1. An apparatus for retro-reflection measurement, comprising: a light source, one or more sets of sampling devices for annular measurement, and one or more measurement devices corresponding to the sampling devices; one set of sampling device consists of a holed mirror and an circular aperture; the illumination light path is the light from the said light source goes to the test sample in a certain entrance angle, and the observation light path is the retro-reflect light from the test sample passes through the holed mirror and the circular aperture to form a annular band which meets the observation angle condition and is then received by the corresponding measurement device.

2. The apparatus for retro-reflection measurement according to claim 1, wherein the diameter of the open hole in the holed mirror is less than the diameter of the circular aperture, and the combination of the holed mirror and the circular aperture shape an annular band of light that the holed mirror reflects the light outer the inner diameter while the circular aperture cuts the light outer the external diameter of the annular band.

3. The apparatus for retro-reflection measurement according to claim 1, wherein the center of the holed mirror and the center of the circular aperture located in the optical axis.

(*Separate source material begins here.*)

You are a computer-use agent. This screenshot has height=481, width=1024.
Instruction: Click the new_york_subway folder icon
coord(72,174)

4. The apparatus for retro-reflection measurement according to claim 1, there are two or more sampling devices; along the observation light path, the holed mirror of the rear sampling device is in front of the circular aperture of the front sampling device.

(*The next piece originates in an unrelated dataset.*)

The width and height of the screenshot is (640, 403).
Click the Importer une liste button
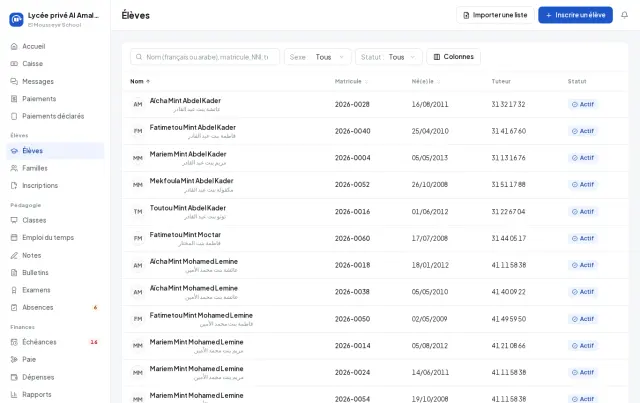[x=495, y=15]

5. The apparatus for retro-reflection measurement according to claim 1, wherein the measuring annular bands shaped by the multi sets of sampling devices are sequentially arranged from small to large in the observation light path.

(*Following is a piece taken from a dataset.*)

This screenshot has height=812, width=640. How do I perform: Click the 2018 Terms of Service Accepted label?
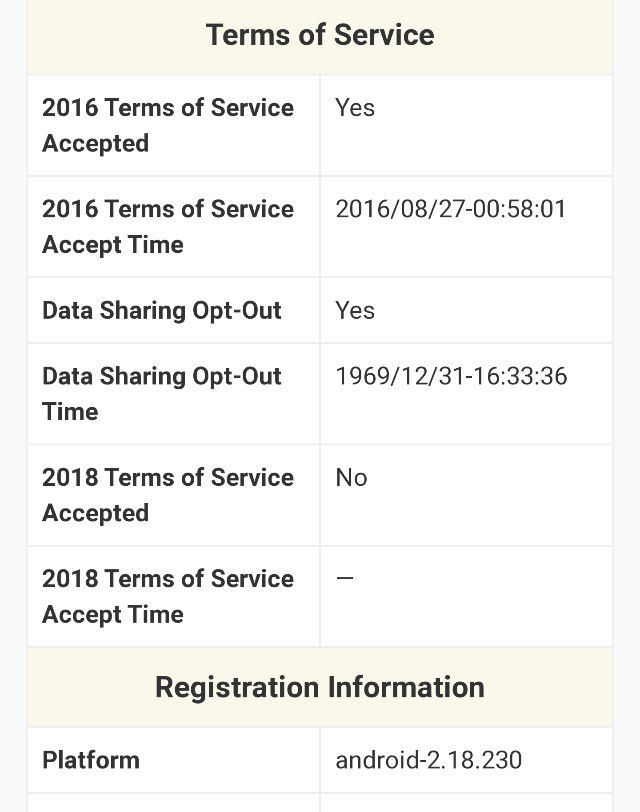(x=168, y=495)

6. The apparatus for retro-reflection measurement according to claim 5, wherein the corresponding observation angle of the annular bands are 0.2°, 0.33° or 0.5°.

7. The apparatus for retro-reflection measurement according to claim 1, wherein the said light source comprises one or more programmable LEDs of different color; the said LEDs emit light independently or with combination, and the light goes to the test sample directly or indirectly.

8. The apparatus for retro-reflection measurement according to claim 7, wherein the LEDs is drove in pulse mode.

9. The apparatus for retro-reflection measurement according to claim 7, further comprising an integrating sphere, the light emitted for one or more LEDs independently or with combination goes into the integrating sphere, and then irradiates to the test sample.

10. The apparatus for retro-reflection measurement according to claim 1, further comprising one or more color filters which set in the observation light path and/or the illumination light path.

11. The apparatus for retro-reflection measurement according to claim 10, further comprising a color filter wheel with one or more color filters; a color filter is switch into the light path by rotating the color filter wheel.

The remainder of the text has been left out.